- **ACTIVITY**
Please report every line from the material that contains the word "comment".

- **RECORDED DATA**
**********

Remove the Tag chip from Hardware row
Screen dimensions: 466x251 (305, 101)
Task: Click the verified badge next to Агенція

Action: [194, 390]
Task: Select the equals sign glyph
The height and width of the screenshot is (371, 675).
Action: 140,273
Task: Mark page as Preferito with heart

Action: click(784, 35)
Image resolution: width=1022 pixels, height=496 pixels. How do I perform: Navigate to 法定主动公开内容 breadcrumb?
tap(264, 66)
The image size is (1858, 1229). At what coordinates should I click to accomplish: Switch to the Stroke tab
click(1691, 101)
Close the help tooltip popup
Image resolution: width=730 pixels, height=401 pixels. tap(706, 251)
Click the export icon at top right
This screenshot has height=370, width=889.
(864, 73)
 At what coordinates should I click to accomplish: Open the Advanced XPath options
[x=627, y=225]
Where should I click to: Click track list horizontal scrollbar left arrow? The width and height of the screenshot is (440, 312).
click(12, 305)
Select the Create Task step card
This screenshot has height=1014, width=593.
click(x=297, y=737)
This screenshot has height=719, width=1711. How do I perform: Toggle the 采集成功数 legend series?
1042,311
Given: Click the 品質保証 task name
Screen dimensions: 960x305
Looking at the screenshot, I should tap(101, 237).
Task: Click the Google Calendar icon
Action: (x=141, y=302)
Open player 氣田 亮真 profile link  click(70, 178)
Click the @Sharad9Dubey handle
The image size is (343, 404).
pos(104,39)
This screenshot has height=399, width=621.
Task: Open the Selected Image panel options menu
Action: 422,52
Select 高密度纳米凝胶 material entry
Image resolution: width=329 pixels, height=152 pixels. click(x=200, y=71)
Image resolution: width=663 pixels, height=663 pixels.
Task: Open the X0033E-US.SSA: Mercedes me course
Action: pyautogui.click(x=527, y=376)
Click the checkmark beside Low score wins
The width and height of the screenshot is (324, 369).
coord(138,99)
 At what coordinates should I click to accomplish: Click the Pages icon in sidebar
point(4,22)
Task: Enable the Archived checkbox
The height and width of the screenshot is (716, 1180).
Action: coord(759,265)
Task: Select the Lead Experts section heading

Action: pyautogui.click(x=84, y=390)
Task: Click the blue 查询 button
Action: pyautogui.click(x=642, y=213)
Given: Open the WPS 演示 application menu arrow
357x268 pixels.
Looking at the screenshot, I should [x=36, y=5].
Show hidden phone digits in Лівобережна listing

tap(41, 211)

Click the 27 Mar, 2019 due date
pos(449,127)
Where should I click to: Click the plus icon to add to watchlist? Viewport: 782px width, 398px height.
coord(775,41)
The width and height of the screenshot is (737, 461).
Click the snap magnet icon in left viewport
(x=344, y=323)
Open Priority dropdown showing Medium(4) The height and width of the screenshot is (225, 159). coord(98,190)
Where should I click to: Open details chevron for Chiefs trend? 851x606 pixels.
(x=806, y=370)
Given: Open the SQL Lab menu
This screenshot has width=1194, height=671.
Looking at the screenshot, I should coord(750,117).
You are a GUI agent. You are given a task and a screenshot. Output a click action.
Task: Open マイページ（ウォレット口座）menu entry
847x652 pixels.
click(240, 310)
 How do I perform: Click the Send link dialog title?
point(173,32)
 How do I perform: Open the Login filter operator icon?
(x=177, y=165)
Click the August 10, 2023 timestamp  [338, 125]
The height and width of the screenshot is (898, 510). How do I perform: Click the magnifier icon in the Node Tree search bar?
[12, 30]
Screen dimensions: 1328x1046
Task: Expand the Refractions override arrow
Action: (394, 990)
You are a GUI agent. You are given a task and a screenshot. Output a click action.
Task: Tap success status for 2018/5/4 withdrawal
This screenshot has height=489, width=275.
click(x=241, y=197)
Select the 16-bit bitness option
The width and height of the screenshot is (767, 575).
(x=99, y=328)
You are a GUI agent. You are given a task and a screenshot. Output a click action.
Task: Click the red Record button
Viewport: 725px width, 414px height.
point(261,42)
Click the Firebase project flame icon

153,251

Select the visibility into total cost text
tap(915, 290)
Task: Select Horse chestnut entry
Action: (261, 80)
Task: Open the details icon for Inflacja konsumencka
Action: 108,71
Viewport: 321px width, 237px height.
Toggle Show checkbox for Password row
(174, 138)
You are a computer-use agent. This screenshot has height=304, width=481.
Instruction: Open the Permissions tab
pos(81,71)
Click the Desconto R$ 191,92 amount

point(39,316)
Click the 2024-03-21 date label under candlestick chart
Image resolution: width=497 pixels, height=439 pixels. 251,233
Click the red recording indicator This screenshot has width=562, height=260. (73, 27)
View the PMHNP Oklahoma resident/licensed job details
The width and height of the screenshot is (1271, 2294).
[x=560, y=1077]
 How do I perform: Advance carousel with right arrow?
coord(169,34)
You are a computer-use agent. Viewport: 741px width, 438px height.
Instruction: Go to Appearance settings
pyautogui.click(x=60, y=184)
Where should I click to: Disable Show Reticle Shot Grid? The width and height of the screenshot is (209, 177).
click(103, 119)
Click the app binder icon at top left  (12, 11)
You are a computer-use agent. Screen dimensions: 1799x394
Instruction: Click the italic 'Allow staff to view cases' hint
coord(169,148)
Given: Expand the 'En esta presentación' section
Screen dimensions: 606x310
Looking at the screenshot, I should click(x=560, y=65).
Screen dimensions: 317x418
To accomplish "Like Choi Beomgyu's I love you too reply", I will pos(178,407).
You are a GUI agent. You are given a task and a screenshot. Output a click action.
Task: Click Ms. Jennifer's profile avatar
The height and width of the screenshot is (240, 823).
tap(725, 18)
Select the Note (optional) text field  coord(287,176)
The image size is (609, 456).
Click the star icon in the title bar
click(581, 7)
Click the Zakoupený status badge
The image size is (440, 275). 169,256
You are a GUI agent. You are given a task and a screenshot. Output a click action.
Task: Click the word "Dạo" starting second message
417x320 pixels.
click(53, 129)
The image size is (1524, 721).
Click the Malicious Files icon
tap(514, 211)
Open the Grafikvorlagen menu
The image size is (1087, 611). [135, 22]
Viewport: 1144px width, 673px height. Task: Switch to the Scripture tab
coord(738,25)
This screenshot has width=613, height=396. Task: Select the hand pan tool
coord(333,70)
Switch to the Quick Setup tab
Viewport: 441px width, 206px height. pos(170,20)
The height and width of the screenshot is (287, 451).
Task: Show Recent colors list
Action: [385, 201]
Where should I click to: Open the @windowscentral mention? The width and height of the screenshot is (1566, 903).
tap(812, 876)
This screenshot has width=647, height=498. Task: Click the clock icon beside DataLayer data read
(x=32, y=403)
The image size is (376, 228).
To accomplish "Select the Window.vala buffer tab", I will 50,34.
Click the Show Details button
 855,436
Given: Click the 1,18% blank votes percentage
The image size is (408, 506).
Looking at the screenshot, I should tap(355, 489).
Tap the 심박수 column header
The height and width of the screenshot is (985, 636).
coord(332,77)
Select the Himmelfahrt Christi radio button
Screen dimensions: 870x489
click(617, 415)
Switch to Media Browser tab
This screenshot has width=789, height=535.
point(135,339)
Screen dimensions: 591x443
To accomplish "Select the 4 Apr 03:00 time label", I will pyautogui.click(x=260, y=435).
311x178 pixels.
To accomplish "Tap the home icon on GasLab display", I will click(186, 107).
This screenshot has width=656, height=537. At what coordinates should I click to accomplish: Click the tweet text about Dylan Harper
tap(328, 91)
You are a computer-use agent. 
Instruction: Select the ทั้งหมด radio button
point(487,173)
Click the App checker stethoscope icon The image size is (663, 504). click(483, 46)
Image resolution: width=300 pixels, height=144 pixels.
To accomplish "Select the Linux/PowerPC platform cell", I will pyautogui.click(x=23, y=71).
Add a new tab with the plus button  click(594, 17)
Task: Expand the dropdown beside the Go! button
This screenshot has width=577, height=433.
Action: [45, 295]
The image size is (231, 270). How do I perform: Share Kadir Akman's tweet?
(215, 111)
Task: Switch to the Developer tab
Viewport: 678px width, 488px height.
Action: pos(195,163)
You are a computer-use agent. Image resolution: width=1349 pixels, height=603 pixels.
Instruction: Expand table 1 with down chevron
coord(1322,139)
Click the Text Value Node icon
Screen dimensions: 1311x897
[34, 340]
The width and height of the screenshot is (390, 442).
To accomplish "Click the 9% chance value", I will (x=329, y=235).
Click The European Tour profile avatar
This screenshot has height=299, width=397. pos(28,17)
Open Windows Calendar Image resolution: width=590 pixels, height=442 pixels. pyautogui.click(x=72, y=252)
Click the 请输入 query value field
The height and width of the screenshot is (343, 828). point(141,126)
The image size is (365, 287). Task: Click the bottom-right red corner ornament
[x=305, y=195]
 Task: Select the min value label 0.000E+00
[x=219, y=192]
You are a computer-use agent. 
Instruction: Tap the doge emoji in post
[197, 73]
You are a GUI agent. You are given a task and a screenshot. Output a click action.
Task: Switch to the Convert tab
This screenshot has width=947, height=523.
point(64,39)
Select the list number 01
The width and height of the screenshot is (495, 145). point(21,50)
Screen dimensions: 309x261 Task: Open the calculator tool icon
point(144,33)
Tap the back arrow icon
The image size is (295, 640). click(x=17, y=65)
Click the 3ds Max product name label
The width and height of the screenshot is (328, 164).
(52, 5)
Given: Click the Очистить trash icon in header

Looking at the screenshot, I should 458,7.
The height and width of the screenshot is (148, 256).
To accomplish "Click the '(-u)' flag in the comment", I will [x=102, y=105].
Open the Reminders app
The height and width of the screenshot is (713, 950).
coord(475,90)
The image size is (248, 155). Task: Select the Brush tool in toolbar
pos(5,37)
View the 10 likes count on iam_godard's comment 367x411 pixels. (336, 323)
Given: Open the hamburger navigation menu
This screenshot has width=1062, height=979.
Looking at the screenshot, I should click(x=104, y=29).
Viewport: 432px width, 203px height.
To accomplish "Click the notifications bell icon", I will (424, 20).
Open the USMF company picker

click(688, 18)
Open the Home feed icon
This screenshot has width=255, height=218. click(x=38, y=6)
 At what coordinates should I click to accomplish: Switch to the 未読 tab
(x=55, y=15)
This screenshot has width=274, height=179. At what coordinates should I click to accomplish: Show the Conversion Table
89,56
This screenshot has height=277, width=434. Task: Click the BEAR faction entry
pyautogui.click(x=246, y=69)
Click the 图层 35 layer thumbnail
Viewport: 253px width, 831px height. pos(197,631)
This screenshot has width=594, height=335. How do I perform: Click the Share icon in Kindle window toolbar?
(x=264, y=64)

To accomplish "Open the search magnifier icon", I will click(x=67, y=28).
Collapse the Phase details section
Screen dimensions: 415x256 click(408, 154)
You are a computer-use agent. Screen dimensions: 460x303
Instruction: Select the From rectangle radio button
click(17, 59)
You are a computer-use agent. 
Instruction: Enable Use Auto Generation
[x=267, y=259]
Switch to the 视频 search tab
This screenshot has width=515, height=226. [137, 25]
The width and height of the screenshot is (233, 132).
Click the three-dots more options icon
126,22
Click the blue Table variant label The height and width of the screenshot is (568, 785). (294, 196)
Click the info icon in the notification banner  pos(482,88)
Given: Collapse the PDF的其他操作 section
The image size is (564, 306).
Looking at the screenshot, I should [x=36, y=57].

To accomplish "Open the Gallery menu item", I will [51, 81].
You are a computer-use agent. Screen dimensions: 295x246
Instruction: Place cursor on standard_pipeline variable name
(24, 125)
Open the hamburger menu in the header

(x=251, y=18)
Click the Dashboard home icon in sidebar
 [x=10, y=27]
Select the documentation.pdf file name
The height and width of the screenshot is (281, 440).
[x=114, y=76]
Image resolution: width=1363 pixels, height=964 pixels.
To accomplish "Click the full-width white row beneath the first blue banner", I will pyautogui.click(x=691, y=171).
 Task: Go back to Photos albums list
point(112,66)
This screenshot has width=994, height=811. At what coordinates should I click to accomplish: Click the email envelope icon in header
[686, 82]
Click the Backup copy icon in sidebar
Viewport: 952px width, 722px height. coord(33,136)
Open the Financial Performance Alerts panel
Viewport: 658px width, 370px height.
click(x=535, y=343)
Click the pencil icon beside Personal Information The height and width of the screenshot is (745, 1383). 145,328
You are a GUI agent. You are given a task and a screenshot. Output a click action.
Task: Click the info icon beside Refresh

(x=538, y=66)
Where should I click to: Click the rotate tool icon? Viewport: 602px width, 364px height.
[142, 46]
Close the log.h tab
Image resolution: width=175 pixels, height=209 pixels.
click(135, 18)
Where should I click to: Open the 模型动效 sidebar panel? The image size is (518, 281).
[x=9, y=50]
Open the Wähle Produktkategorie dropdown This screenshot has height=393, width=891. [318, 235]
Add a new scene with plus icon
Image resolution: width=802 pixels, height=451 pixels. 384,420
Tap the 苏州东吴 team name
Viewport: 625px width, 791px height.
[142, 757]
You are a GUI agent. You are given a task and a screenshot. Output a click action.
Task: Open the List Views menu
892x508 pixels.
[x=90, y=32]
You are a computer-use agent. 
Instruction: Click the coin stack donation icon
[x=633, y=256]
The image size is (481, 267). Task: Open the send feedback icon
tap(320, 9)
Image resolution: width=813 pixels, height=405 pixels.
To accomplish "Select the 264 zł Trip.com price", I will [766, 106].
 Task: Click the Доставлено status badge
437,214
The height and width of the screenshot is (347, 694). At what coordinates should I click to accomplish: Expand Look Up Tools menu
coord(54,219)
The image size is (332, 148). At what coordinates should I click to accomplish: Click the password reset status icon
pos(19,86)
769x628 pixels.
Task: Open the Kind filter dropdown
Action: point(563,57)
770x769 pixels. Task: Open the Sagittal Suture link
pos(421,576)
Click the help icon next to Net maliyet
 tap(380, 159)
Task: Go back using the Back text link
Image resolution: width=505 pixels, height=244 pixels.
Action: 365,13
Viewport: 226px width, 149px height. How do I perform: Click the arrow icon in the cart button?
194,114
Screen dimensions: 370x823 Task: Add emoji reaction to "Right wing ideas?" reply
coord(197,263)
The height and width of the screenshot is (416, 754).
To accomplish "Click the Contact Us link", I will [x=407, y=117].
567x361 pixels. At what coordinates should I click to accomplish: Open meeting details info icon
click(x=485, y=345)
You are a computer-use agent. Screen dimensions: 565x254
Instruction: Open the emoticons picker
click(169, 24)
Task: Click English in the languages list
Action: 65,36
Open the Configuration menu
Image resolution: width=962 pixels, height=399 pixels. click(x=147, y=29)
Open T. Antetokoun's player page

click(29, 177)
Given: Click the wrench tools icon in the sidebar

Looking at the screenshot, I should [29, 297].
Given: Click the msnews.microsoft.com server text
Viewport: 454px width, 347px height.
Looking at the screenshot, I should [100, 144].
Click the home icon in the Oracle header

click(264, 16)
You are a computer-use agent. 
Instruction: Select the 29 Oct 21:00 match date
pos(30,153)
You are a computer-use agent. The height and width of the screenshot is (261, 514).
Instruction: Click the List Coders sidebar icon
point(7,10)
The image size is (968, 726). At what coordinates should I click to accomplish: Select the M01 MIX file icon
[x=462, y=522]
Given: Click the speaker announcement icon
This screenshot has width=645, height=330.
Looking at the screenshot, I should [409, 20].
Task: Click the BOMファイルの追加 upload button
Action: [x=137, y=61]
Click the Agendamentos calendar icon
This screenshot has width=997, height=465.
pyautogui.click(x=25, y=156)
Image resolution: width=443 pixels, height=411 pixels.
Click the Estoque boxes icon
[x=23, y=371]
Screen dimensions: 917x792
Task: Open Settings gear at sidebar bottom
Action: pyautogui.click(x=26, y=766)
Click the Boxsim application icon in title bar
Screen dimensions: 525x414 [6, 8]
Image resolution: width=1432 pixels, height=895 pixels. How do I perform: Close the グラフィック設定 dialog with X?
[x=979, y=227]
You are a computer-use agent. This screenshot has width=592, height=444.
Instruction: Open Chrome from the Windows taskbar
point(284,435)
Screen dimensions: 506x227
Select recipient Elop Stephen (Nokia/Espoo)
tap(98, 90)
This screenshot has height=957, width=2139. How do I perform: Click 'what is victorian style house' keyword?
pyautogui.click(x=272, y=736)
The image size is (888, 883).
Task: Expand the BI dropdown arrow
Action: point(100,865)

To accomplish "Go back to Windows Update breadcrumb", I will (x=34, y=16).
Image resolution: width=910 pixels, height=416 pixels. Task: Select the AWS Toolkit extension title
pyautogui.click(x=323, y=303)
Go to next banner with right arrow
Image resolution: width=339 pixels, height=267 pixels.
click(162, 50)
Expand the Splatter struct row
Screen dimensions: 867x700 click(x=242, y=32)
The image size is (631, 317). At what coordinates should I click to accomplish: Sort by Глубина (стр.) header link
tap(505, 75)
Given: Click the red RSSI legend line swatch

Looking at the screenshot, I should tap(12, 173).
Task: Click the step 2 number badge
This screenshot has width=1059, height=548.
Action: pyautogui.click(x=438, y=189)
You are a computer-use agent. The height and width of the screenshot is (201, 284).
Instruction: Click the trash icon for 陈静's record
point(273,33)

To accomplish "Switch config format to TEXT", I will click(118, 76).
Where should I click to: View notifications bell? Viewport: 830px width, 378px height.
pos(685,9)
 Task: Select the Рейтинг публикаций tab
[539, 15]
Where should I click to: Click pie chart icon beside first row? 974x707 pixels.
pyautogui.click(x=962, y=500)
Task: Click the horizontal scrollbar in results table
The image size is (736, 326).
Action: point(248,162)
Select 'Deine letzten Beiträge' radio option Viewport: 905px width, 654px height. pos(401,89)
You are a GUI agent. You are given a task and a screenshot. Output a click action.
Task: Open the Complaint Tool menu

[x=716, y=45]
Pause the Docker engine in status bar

**********

- **RESPONSE**
To accomplish "Click the '(-u)' flag in the comment", I will [x=102, y=105].
View the 10 likes count on iam_godard's comment 367x411 pixels. (336, 323)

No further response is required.